This post started from a conversation two days ago in my office.
My colleague said to me: “Are you our PureApplication expert?” It is very dangerous every time that someone calls you “expert!”
“Do we have a Disaster Recovery solution for IBM PureApplication System?”
Another colleague behind me answered: “Two PureApplication Systems are the perfect solution, the first works and the secondary stays in standby in another location and you have your DR solution.”
For an IT architect is this a good question or a good answer? No; it is a simple answer to an incorrect question. The answer in not applicable. I will clarify my position with a real life example: We use a car every day for our life management: kids to school, supermarket for food, mall for shopping, soccer with friends, holiday with family, and so on. And we need a Continuous Availability for our car. Sure! Without a car for a long time it may become a problem for a lot of aspects in our life.
Just a definition:
Continuous Availability: (CA)The infrastructure cannot be interrupted at all. This availability level is often referred to as the “Five 9s” or 99.999 percent availability (this means five minutes per year of planned or unplanned unavailability in total).
How did we solve the CA for our car? Simply! In our garage we have a second car (identical model of the first), full of gasoline ready for use when the first car is not available! Is it true? How many people in the world apply this strategy? Many of us have two or more cars in the garage, but not for CA. Someone can use this strategy for CA but it depends.
This is the problem: depends!! Depends means that the Disaster Recovery, High Availability and Continuous Availability are solutions, solutions to a problem. First of all we need to know the problem, so when we know the problem we can found a solution connected to the investment. Sure, the money aspect is important. In the car example with a zero car cost a secondary car may be perfect…but what if we have no space in the garage? How much money can we spend for a new garage?
Depends how the cost/day without a car and the probability that my car will not be available. And now we have a new parameter: the probability that our system will fail. Without a previous definition of these variables that describe the problem any answer to a DR solution is not applicable.
Just another definition:
High availability: The infrastructure cannot undergo an unplanned outage for more than a few seconds or minutes at a time. It’s acceptable to bring down the application for scheduled maintenance. Now we try to classify the reason on what our infrastructure (or the applications that runs on it) is not available.
Connection Failure: The network connection between the client and the infrastructure fails. The fail can be located in the geographic area (WAN) in the internal customer network (intranet). This error should be normally resolved with a duplication of the network component. This solution is normally cheap for a low component cost and the easy for the management aspect.
Hardware Failure: An HW component interrupts a part of services for a breakdown. The fail can be total (the services based on that component is totally unavailable) or partial (the service works with a reduced performance). In a HA hardware solution all the critical components are duplicated. Sometime this duplication is not visible to the administration point of view. Using the hotSwap functionality sometime it is possible to substitute the breakdown component without interrupt the service.
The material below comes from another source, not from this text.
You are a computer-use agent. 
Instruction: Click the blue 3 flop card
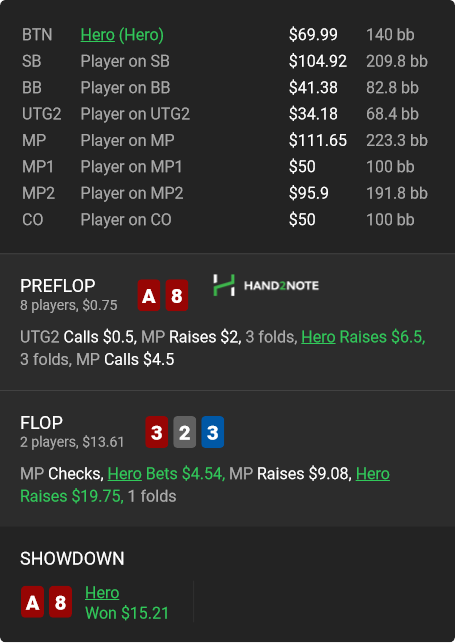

Software Failure: A part of the software stack fails. The SW component can be an element of the middleware, of the Operative System or of the applications code. This kind of fail we means an accidental fail. The bug’s code is out of the scope because they are solved with the production cycle of the software.
Human error: An incorrect activity may produce an error on an HW or SW component. This kind of error is unpredictable but it can be reduced with specific procedures and system management strategy. Normally a part of this procedure is based on a part of the infrastructure that support these processes.
Disaster event: this event takes into consideration the loss of the total functionality of the infrastructure. All the infrastructure components are unavailable.
We do not take into consideration the Connection Failure error because this aspect is a typical infrastructural network aspect out of the PureApplication system box. Inside the PureApplication rack the Network communication is contained with the chassis.
In a traditional blade to blade communication flow north-south is managed through the TOR. This solution causes not only latency but the TOR can become a single point of failure. The PureApplication System solution is based on PureFlex architecture and the Node to Node communication happens within the chassis directly (without TOR). In this way the solution offering not only reduces switch latency but also provide a total robust solution for the node connection. The communication from the PureApplication rack and you network can be based.
For the Hardware failure the PureApplication System has been carefully designed to not have any single points of failure within each of its rack.
Each single piece of hardware component is redundant, from the power supplies to the top-of-rack (TOR). The management environment itself is also redundant within the rack as each PureApplication System device contains two management nodes, one of which is a backup for the other. The Software failure in a traditional WebSphere system (including DB2) can happen when one (or more) infrastructure node fails.
We can assume that the following is the software component offered built-in in a PureApplication System system:
- HTTP Server
- WebSphere Application Server
- DB2 DataBase server
The IBM PureApplication System offers a built-in expertise based on WebSphere and Db2 pattern including the strategy to eliminates a single point of failure and maintain the HA offered by the Hardware components also on the complete Software middleware stack. The end-to-end high availability expertise available in the workload pattern eliminates a single point of failure for all nodes of the system, and can minimize both planned and unplanned downtime.


I find it hard to believe that the system doesn't have any possible weak links among its racks. I'd rather have something ready just in case the supposedly impossible suddenly becomes possible.